■ YOUR GOAL ■
The required result is every line of the records that includes "window".

[SUPPLIED ENTRIES — start]

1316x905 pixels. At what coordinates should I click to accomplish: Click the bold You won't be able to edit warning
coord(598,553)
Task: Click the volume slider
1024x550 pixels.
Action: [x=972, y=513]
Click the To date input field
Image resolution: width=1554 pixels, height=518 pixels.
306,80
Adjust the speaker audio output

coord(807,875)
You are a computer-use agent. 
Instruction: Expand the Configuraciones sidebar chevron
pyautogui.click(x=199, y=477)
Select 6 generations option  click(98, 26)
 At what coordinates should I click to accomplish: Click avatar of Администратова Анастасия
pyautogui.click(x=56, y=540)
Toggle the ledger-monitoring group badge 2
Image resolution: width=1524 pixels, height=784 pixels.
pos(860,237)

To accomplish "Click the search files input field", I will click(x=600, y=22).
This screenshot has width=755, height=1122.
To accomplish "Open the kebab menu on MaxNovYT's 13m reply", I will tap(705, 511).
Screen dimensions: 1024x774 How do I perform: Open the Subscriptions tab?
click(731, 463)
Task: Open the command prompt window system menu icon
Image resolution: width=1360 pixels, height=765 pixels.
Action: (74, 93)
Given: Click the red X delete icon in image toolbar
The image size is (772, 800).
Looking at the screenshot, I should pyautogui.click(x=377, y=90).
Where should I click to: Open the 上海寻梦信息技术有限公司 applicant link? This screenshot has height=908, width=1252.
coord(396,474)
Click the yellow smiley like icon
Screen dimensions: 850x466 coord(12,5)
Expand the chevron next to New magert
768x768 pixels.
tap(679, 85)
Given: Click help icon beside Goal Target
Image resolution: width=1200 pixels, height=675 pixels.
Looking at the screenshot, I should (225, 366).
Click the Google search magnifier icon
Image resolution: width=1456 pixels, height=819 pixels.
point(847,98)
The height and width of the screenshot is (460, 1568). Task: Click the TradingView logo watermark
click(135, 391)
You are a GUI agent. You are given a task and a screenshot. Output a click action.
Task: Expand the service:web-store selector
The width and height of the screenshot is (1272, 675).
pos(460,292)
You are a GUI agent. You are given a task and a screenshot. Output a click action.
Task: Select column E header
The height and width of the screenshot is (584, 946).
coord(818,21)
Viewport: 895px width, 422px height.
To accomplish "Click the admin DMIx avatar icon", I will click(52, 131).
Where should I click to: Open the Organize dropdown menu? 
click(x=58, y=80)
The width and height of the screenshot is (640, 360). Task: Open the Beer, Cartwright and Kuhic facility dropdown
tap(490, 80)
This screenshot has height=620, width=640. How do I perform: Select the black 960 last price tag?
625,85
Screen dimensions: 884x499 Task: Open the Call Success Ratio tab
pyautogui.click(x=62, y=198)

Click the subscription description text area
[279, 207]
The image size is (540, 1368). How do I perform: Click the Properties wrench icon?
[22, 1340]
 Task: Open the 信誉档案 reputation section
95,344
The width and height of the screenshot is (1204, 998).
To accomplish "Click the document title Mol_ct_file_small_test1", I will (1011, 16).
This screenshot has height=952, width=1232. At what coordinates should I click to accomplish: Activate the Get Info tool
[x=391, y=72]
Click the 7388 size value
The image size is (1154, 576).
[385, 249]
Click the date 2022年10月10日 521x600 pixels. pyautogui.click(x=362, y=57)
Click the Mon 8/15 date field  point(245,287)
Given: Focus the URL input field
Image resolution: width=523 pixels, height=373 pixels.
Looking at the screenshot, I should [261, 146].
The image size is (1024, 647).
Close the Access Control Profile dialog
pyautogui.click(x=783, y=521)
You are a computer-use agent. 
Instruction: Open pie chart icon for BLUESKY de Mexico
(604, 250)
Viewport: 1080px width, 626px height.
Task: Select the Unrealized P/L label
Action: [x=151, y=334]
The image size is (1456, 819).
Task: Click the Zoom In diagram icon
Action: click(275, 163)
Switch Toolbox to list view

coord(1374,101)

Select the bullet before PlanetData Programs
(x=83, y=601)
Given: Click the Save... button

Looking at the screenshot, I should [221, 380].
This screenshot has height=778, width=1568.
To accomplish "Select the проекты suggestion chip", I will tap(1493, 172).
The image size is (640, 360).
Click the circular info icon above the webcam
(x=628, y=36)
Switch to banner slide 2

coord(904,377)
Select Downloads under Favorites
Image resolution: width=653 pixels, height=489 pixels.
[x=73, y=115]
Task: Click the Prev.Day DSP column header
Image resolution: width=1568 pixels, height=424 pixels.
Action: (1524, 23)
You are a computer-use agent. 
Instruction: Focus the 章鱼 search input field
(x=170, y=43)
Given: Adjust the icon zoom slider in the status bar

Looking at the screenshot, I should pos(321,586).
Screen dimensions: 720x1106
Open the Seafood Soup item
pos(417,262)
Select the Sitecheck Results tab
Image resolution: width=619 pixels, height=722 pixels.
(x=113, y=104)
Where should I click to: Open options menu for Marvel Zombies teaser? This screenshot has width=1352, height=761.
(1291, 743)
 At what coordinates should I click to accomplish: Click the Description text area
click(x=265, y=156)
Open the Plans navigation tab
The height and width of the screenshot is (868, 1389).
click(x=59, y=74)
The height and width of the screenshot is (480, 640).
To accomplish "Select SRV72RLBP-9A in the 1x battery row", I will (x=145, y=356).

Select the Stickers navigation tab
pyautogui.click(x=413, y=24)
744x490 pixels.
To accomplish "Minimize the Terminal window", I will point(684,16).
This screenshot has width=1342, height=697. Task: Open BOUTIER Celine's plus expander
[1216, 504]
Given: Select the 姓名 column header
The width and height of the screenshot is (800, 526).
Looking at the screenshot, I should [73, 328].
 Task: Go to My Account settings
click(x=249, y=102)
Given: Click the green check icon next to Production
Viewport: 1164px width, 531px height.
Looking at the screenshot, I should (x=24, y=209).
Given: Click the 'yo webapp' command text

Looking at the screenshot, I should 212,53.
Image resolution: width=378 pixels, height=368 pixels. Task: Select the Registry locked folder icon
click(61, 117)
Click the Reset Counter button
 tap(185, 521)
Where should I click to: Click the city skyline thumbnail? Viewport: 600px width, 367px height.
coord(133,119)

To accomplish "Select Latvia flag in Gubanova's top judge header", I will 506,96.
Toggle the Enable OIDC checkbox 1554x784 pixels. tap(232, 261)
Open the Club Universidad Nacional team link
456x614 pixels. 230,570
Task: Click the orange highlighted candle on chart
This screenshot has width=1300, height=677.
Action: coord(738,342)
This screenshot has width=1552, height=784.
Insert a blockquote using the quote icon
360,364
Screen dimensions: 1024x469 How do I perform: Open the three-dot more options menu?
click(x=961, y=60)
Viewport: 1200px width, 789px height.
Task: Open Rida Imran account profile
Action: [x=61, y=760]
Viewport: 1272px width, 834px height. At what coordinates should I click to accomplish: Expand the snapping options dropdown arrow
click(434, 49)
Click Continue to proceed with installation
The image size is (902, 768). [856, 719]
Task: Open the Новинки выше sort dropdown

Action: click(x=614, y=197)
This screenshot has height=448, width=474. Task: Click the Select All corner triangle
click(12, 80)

[SUPPLIED ENTRIES — finish]

■ WRITTEN ANSWER ■
Task: Open the command prompt window system menu icon
To accomplish "Minimize the Terminal window", I will point(684,16).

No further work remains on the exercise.